◆ **PROBLEM STATEMENT**
Print, from the listing below, the lines starting at the line containing "Writing Without Your Voice, and With Someone Else's (136, 1120)" and ending at the line containing "[Share via link] (176, 804)", exactly as they stand, and print nothing else.

——

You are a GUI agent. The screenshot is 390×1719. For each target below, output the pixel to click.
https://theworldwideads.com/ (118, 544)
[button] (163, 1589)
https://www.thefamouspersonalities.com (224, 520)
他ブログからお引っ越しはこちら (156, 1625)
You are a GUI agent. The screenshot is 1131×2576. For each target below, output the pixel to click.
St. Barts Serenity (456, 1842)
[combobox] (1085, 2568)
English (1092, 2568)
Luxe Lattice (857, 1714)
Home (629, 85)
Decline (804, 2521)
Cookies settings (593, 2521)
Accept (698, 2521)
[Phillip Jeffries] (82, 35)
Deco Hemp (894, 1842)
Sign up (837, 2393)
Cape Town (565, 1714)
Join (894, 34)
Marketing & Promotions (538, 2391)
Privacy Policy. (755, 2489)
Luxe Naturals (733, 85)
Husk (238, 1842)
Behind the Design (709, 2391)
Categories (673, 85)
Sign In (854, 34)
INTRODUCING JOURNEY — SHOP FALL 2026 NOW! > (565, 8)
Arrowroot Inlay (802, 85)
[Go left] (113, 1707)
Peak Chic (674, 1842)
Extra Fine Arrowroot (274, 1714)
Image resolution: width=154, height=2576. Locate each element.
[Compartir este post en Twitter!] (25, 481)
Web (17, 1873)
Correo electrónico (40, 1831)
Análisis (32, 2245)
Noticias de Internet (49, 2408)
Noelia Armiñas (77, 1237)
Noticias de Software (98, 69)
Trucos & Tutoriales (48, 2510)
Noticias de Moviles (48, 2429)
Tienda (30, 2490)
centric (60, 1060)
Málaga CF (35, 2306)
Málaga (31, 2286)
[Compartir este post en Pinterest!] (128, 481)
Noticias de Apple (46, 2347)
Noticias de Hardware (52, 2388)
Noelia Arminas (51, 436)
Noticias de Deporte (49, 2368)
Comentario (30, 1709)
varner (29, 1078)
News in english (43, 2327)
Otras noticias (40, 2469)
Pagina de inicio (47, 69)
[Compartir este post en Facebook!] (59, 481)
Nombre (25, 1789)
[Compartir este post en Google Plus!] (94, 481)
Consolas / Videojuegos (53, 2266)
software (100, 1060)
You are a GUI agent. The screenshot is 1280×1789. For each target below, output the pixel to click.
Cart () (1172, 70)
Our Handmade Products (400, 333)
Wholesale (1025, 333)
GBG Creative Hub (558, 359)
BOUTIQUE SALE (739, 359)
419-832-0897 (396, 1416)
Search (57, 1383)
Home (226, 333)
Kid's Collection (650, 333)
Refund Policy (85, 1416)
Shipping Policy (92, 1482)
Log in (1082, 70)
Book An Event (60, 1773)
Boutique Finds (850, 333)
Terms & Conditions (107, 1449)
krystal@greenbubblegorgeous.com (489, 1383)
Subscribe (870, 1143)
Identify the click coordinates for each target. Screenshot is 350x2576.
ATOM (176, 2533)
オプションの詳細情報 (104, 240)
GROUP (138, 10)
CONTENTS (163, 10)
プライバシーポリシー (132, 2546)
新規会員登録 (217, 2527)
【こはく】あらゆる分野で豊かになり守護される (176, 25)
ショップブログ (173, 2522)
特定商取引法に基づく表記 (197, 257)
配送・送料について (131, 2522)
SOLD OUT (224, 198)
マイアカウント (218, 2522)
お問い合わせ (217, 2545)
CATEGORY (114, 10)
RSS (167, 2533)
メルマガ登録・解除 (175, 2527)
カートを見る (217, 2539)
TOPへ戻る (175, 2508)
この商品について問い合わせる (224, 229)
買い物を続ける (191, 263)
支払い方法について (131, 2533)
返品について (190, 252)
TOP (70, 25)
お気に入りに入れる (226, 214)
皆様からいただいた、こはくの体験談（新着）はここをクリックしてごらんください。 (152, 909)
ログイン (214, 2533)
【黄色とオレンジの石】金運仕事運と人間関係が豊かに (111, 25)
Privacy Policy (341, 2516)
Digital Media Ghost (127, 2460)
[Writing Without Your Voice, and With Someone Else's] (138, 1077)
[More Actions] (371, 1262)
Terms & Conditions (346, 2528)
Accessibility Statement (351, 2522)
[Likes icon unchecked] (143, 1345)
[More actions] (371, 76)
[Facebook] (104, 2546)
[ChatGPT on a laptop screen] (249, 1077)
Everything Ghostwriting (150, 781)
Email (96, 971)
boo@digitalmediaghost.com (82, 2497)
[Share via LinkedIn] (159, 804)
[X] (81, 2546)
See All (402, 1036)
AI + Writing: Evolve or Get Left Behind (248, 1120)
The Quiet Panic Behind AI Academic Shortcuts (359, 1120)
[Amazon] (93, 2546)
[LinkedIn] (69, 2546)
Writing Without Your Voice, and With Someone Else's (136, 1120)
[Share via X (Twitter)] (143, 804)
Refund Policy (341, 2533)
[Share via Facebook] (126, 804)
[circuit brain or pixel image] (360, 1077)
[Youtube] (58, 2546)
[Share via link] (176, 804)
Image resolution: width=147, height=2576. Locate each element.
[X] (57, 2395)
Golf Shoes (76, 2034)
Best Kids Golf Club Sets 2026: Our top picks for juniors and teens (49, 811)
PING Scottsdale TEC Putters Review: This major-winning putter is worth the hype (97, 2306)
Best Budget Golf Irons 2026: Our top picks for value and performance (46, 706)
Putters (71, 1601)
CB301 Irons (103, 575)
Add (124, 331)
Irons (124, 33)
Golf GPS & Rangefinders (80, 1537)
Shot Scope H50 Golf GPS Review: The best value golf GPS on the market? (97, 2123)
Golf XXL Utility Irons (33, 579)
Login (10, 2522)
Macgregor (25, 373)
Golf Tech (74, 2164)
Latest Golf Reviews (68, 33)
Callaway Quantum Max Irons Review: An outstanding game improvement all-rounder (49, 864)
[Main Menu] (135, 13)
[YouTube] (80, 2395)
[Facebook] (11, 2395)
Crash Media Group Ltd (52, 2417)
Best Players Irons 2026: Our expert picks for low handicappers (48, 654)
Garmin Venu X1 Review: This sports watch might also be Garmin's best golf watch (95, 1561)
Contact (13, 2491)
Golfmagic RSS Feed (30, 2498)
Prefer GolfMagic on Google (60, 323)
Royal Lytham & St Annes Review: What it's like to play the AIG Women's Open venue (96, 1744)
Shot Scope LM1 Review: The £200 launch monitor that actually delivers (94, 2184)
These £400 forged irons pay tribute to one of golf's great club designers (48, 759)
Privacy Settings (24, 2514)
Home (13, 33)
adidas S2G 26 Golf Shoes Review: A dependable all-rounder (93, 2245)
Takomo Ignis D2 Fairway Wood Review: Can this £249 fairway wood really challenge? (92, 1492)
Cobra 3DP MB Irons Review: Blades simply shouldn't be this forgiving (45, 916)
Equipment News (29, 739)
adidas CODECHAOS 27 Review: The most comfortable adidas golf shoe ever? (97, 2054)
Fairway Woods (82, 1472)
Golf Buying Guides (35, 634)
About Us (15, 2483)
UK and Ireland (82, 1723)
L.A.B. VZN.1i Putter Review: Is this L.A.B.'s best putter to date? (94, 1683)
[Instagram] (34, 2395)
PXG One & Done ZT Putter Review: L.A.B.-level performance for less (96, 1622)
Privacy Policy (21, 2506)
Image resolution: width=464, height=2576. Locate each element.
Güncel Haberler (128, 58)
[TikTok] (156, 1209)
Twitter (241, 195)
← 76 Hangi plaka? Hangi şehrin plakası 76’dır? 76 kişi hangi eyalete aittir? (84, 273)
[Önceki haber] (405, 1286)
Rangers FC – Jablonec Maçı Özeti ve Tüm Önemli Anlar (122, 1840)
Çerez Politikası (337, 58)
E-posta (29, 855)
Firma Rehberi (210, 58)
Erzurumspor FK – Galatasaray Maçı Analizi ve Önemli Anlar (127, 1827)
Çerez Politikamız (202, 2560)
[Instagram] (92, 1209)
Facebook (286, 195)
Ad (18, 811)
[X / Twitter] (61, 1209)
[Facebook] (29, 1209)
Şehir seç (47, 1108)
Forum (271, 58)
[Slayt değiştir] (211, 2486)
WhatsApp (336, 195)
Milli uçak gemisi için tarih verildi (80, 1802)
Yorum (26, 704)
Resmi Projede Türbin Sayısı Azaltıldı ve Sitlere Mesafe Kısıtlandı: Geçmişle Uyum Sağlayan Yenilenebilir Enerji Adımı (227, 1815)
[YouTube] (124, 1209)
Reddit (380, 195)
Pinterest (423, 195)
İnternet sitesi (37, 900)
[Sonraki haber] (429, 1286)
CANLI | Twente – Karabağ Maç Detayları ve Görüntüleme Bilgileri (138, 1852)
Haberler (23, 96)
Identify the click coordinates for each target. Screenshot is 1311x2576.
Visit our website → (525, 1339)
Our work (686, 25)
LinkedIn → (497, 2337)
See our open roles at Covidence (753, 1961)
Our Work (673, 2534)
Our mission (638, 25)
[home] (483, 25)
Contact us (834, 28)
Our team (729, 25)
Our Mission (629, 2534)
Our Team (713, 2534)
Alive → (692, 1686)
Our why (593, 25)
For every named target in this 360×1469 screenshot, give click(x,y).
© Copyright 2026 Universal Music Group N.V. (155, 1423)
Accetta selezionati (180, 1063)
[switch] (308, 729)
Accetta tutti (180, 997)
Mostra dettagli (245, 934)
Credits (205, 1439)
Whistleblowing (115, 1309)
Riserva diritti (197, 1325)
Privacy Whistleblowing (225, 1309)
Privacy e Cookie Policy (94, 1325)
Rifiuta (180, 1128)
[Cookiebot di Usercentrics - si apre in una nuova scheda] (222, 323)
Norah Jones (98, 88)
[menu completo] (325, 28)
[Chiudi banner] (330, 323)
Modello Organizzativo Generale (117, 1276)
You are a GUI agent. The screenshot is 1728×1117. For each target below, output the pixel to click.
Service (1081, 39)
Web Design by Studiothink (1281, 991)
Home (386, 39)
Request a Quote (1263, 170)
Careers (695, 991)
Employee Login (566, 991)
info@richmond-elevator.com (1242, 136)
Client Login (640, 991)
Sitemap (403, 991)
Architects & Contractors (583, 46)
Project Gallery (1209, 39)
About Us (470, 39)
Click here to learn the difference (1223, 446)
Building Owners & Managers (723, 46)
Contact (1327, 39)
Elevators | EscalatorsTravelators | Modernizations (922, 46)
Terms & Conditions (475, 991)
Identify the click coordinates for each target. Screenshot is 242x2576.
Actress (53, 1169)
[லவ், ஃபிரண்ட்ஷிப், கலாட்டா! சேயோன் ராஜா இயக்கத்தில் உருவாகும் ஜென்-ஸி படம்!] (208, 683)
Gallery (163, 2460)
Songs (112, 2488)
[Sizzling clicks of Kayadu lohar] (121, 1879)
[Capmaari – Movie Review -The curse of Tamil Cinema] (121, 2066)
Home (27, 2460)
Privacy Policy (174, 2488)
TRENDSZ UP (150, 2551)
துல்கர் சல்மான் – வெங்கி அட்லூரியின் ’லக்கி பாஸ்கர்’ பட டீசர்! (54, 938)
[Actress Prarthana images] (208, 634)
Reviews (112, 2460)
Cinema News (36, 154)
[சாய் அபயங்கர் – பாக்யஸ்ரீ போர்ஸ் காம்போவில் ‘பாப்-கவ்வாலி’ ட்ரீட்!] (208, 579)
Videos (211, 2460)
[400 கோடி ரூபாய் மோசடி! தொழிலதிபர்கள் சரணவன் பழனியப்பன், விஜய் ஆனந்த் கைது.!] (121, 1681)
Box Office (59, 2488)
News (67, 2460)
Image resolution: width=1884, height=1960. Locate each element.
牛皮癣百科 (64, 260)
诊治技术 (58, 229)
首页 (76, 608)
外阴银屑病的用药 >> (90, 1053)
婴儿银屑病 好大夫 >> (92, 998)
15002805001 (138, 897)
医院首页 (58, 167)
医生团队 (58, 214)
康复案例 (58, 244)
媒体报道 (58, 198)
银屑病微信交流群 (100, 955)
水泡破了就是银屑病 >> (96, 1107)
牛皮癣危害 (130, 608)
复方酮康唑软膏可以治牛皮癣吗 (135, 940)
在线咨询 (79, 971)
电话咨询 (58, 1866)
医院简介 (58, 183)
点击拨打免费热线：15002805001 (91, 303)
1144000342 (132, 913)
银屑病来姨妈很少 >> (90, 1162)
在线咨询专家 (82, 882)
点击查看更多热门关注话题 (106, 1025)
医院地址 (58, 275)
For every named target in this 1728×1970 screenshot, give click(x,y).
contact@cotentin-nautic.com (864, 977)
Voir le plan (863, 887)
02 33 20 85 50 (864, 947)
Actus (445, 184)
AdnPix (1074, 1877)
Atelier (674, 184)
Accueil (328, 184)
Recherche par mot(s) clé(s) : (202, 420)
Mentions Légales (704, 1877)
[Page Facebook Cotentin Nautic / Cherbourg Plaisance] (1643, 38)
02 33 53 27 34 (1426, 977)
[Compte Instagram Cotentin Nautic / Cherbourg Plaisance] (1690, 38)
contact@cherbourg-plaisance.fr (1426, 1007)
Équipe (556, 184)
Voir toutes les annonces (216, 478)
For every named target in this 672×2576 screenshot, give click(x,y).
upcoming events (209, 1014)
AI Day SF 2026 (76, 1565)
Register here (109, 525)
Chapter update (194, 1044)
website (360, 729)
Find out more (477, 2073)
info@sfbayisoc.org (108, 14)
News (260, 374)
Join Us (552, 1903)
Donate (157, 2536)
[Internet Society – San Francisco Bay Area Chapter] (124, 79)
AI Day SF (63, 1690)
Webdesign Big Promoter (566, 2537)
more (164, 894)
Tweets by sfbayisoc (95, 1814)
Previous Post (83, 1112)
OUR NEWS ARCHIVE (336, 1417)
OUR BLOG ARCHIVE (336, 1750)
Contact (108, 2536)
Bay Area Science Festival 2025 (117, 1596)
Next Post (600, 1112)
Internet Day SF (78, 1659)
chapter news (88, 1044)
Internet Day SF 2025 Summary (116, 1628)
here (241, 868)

——

◆ **PROBLEM SOLUTION**
Writing Without Your Voice, and With Someone Else's (136, 1120)
[Share via X (Twitter)] (143, 804)
Refund Policy (341, 2533)
[Share via Facebook] (126, 804)
[circuit brain or pixel image] (360, 1077)
[Youtube] (58, 2546)
[Share via link] (176, 804)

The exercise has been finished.